I wonder if I can get some information from any knowledgable tractor guys?
My new 1996 Murray 12.5-30" has a slight problem. The starter will not turn when I use the key but I can bridge the solenoid and start it by the rip cord, i think it is either the solenoid or the starter switch, everything else seems fine.


----------



## BelarusBulldog (Feb 19, 2011)

farmertim said:


> I wonder if I can get some information from any knowledgable tractor guys?
> My new 1996 Murray 12.5-30" has a slight problem. The starter will not turn when I use the key but I can bridge the solenoid and start it by the rip cord, i think it is either the solenoid or the starter switch, everything else seems fine.

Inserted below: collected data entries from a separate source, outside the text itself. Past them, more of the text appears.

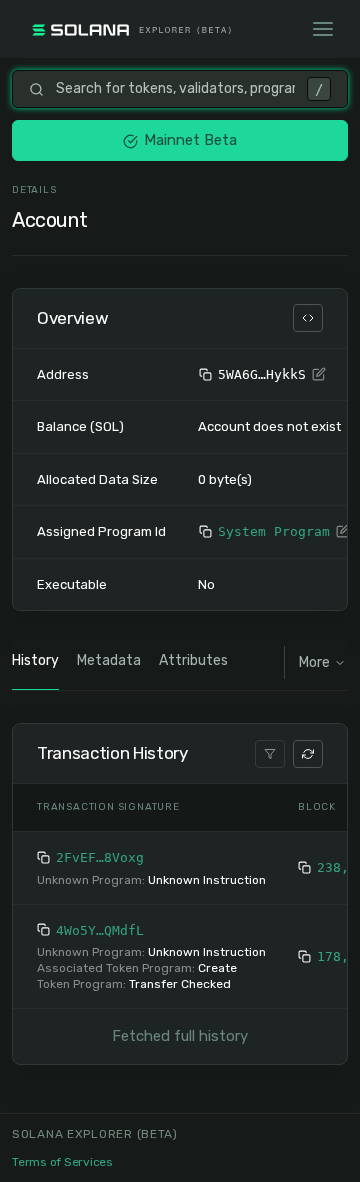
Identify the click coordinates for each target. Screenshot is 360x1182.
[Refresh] (308, 754)
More (314, 662)
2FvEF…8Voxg (100, 857)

Welcome to TractorForm. If you "bridge" the solenoid, the starter should turn over, even if the engine doesn't start. I'd replace it first. Bye


----------



## farmertim (Dec 1, 2010)

The starter turns over when I bridge the solenoid. But not when I turn the key, so I wonder if the ignition switch is gone or is it the solenoid?


----------



## BelarusBulldog (Feb 19, 2011)

farmertim said:


> The starter turns over when I bridge the solenoid. But not when I turn the key, so I wonder if the ignition switch is gone or is it the solenoid?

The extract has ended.